Tres millones de descendientes de esclavos viven aún en Brasil en remotas aldeas sin ningún servicio
• El aislamiento les permite preservar las tradiciones africanas
VAO DE ALMAS
Al amanecer, Zé de Mariza partió con sus mulas para anunciar la muerte del anciano Justino en Vao de Almas, uno de los miles de quilombos brasileños, pueblos fundados en los siglos XVII y XVIII por esclavos fugitivos en los lugares más aislados del país. Los habitantes de Vao de Almas, a 400 kilómetros al norte de Brasilia, esperan aún que se construya la carretera y que se materialicen las promesas del presidente Luis Inácio Lula da Silva de meterles por fin en el siglo XXI.
«El anciano Justino ha muerto; ¡contadlo a todo el mundo!», gritaba Zé a todo aquel que encontraba en el camino. Necesitará al menos seis horas para llegar a la aldea donde podrá utilizar un teléfono para advertir a los familiares de Justino emigrados a la ciudad.
Como la mayoría de los 3.500 quilombos de Brasil, donde viven en comunidad cerca de tres millones de descendientes de esclavos, las 400 familias instaladas en Vao de Almas pagan caro su aislamiento histórico: no hay carretera, no hay agua, no hay electricidad, no hay teléfono, ni tampoco médico. La única presencia del Estado son escuelas donde los profesores faltan la mayor parte del tiempo.
La más aislada
Vao de Almas es la más aislada de estas «comunidades kalunga» (comunidades negras de exesclavos fugitivos), instalada en un territorio de 2.530 kilómetros cuadrados. Su aislamiento les ha permitido preservar una buena parte de sus tradiciones africana e indígena.
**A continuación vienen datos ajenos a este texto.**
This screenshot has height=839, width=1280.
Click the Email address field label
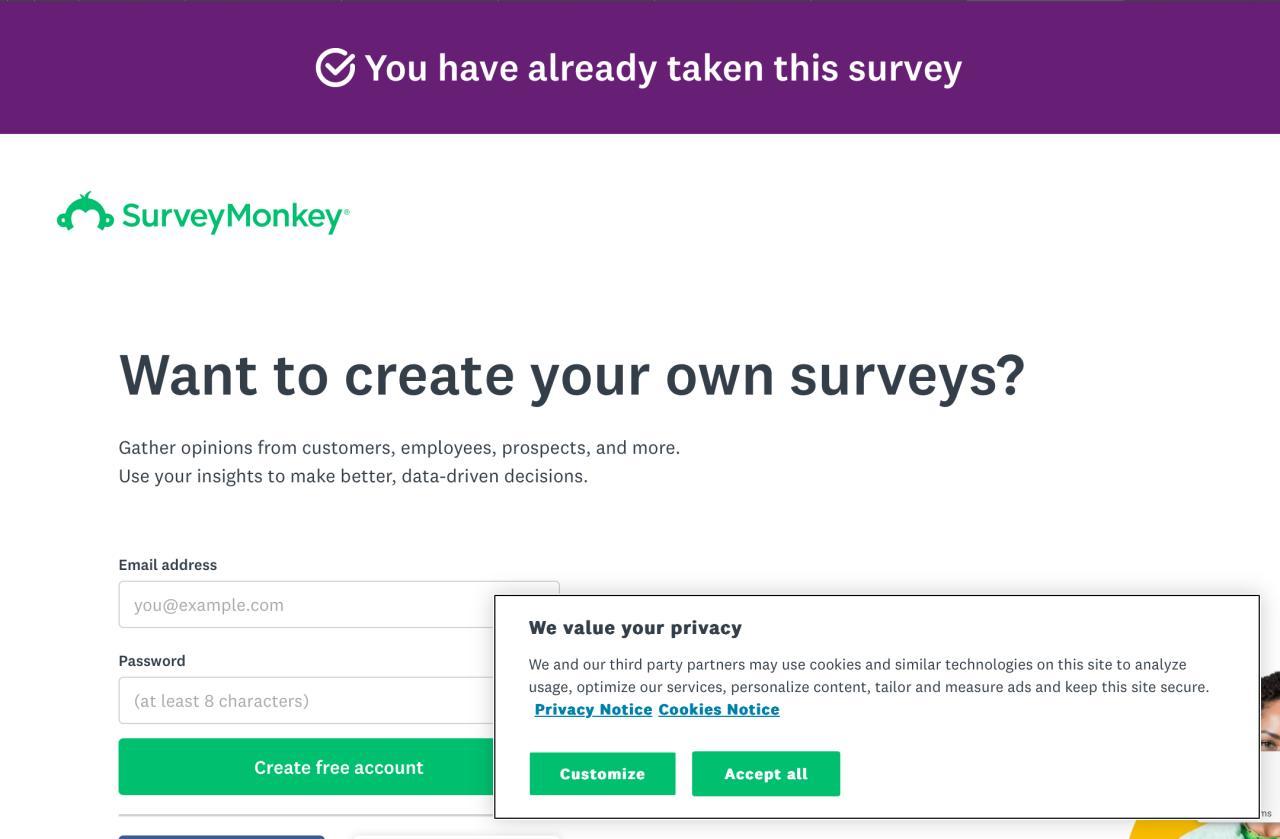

Justino, que iba a cumplir 100 años, estaba siendo velado por toda la comunidad a la luz de las velas. Era el curandero y el que recitaba las oraciones durante las ceremonias, pero ha muerto sin nombrar sucesor. Elva Valera de Conceiçao, una enjuta mujer de 70 años, es la mujer sabia de la aldea. «¿Cómo lo he aprendido? Es un milagro de Dios; mi padre me ha enseñado los rezos», dice junto a jóvenes que trituran la mandioca en grandes morteros, símbolo de la herencia africana.
Los desplazamientos a través del quilombo kalunga se hacen a lomos de burro o a pie. Todo aquel que quiera viajar hasta la aldea solo disponen de este medio de transporte. Justino se negó a realizar este penoso viaje y murió en la aldea. «Ser kalunga es un sufrimiento», proclama Natalina, al cuidado de ocho niños. Ella recuerda «con horror» el día en que cruzó las montañas a pie con su hijo en la espalda para salvarle de una neumonía.
Casas de adobe
Las casas son de adobe, con el tejado de paja. Se cocina con leña, a menudo sobre el suelo y la única agua disponible es la del río. «El Estado debe una reparación a los kalungas; no queremos ir a la ciudad a morir de hambre; luchamos por tener una carretera y escuelas para los niños», proclama Zé. «La forma en que se trata a los kalungas es repulsiva. El Estado no les da nada. He tenido que construir yo misma una casa de adobe y comprar burros para instalarme», testimonia Sandra Ferreira da Silva.
País líder de las desigualdades sociales, Brasil ha acelerado durante los últimos 20 años la delimitación de las reservas y la reforma agraria. Pero solo fue en el 2003, tras la llegada al poder de Lula, cuando el Estado decidió otorgar a los descendientes de esclavos fugitivos la propiedad colectiva sobre las tierras de sus ancestros bajo el título de «reparación». Esta medida es cuestionada por el Tribunal Supremo y requerirá tiempo.